» **TASK DESCRIPTION**: Each line below must be transcribed exactly, and no picture may appear in the transcription.

Pixel coordinate grounding data
'''

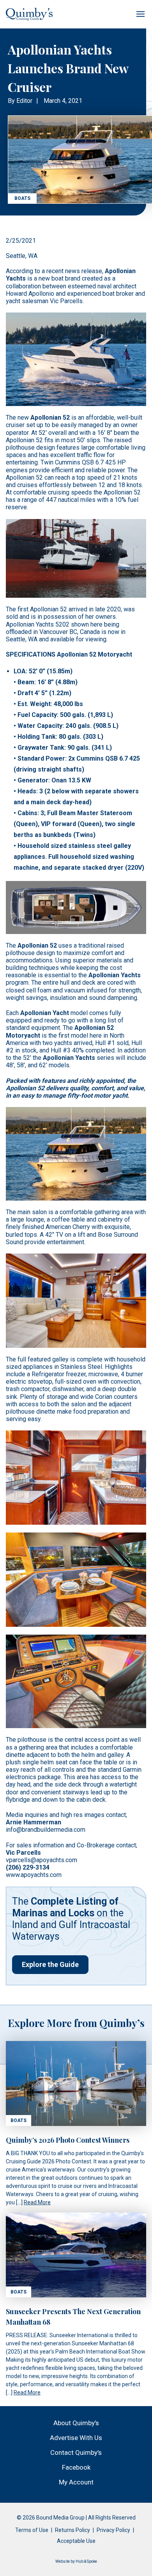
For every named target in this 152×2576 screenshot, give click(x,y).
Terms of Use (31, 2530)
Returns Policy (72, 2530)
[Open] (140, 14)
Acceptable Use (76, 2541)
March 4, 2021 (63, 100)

'''

» **REPLY**:
For every named target in this 152×2576 screenshot, give click(x,y).
Terms of Use (31, 2530)
Returns Policy (72, 2530)
[Open] (140, 14)
Acceptable Use (76, 2541)
March 4, 2021 (63, 100)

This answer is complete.